Azure Firewall

Create an Azure Event Hub Namespace and Event Hub#

• Azure Portal: Navigate to the Azure Portal.
• Create a Namespace: Search for “Event Hubs” and create a new Event Hub namespace.
• Create an Event Hub: Within the namespace, create an Event Hub (e.g., “firewall-logs”).

Configure Azure Firewall to Send Logs to Event Hub#

• Azure Firewall Policy: Go to the Azure Firewall policy associated with your firewall.

• Diagnostic Settings: Under “Diagnostics”, create a new diagnostic setting.
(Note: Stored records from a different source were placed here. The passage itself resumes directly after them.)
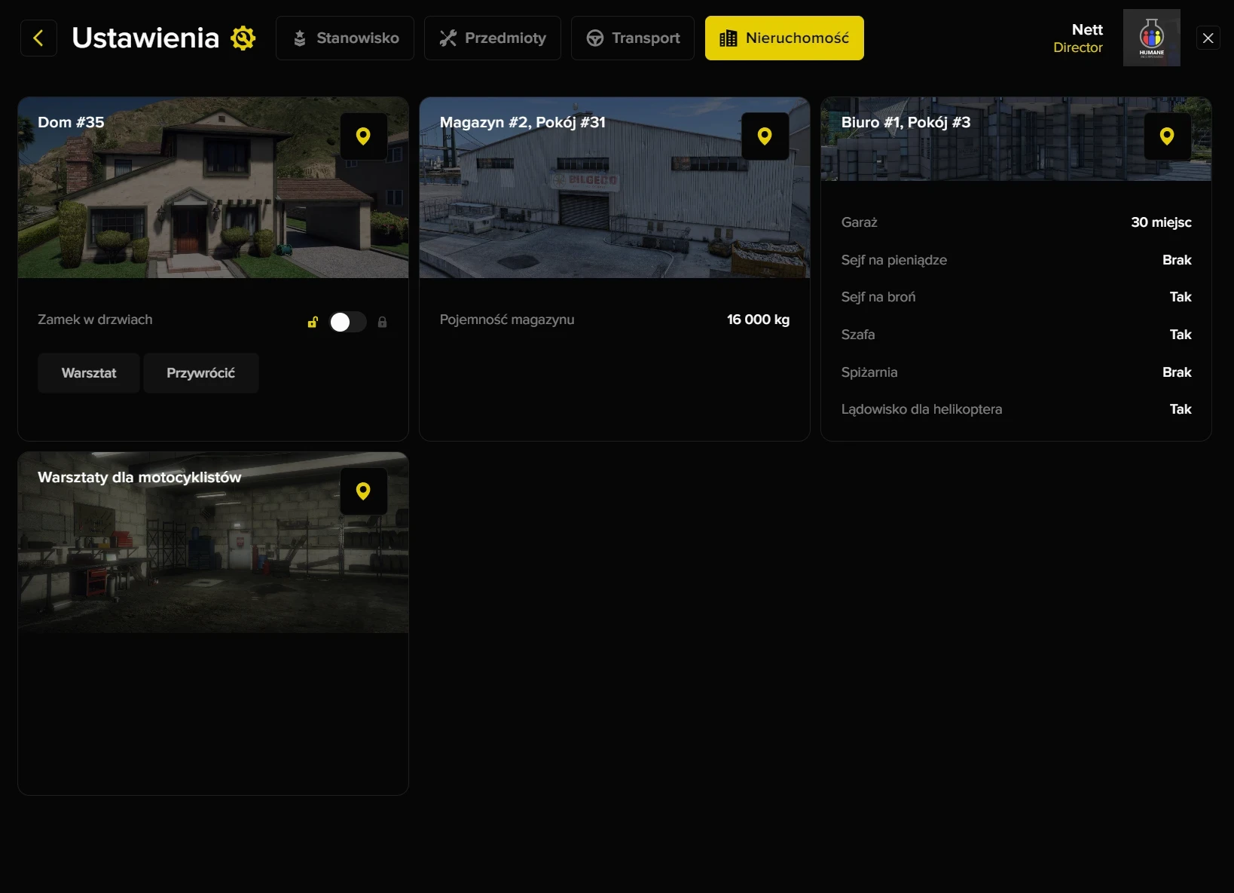Click location pin on Warsztaty dla motocyklistów

pyautogui.click(x=363, y=491)
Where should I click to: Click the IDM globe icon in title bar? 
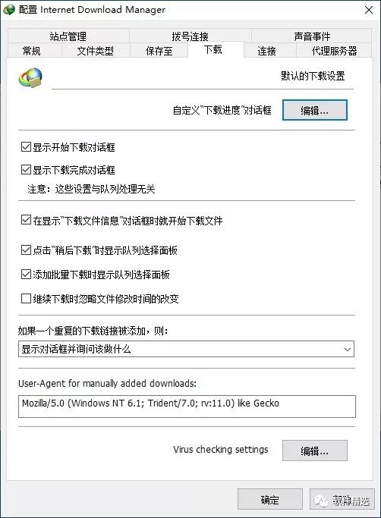pyautogui.click(x=9, y=10)
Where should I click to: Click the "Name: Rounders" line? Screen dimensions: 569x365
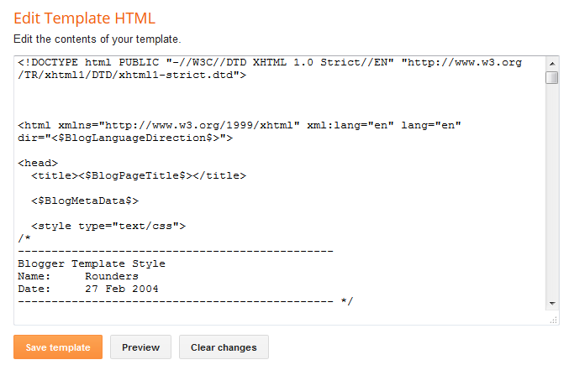(78, 276)
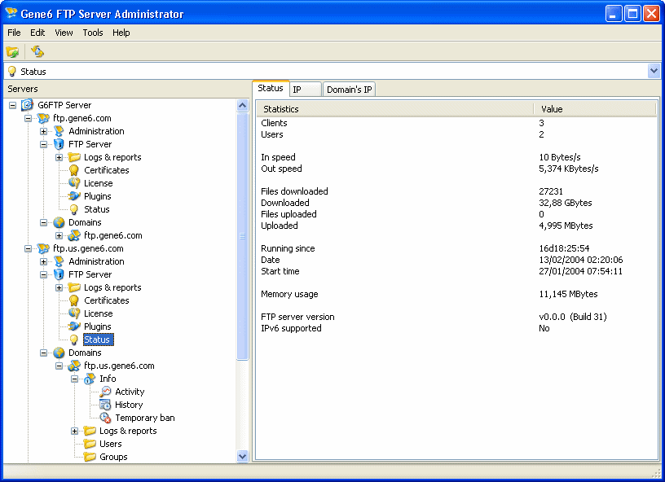Select the Domains globe icon
Screen dimensions: 665x482
[x=58, y=222]
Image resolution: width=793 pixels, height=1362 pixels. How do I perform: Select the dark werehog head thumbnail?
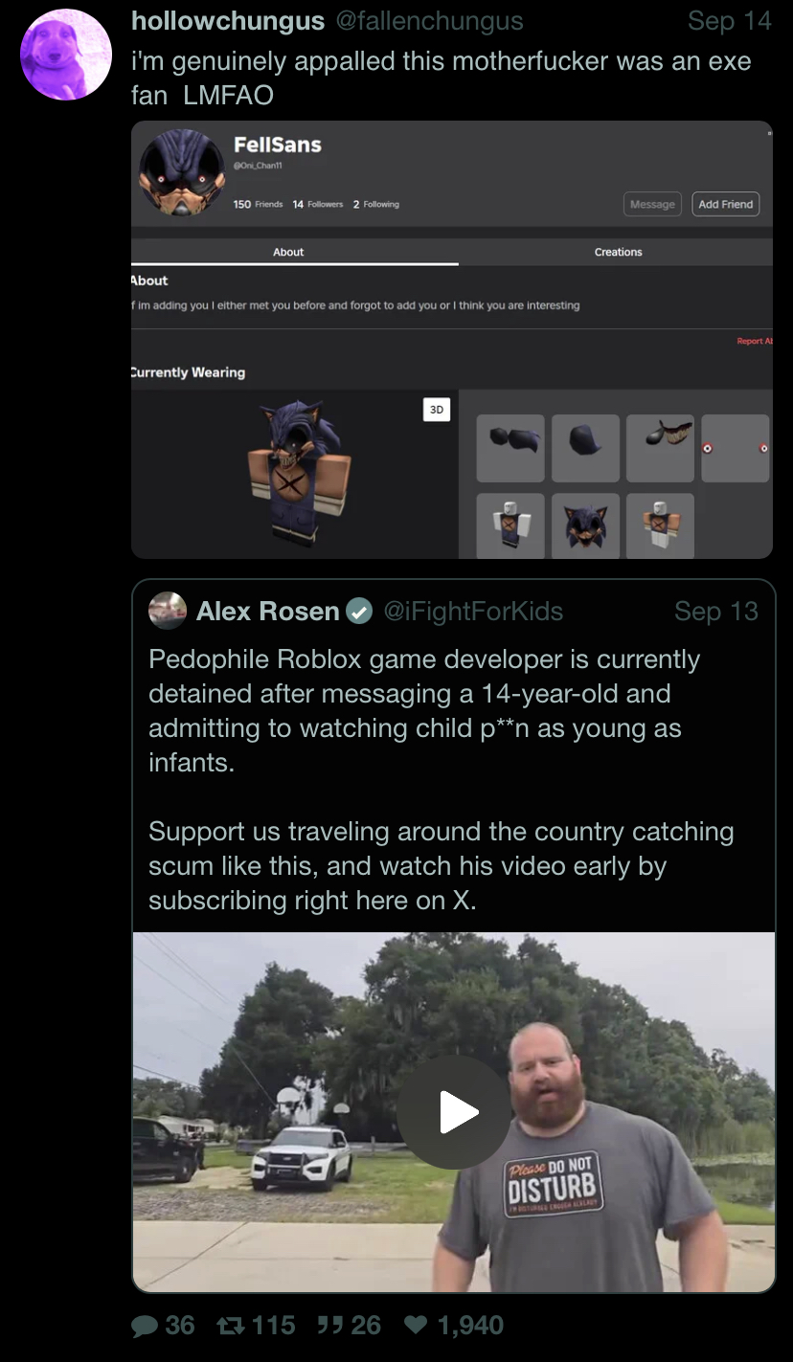pos(585,527)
  • Name: Provide a name for the setting (e.g., “FirewallLogsToEventHub”).
  • Destination: Choose “Stream to an Event Hub” and select the Event Hub namespace and hub you created.
  • Logs: Select the following:
    • “Azure Firewall Network Rule”
    • “Azure Firewall DNS Query”
    • “Azure Application Network Rule” (if applicable)
  • Enable: Select SAVE to enable the diagnostic setting.

  

Create an Event Hub Consumer Group (Optional but Recommended)#

• Event Hub: Go to your Event Hub.
• Consumer Groups: Create a new consumer group (e.g., “securonix-consumer-group”).

You will need to provide the following to SolCyber:

• Event Hub Namespace

• Event Hub Name

• EventHub Namespace SAS Key Name (E.g., RootManageSharedAccessKey)

  • EventHub Namespace SAS Key Primary Connection String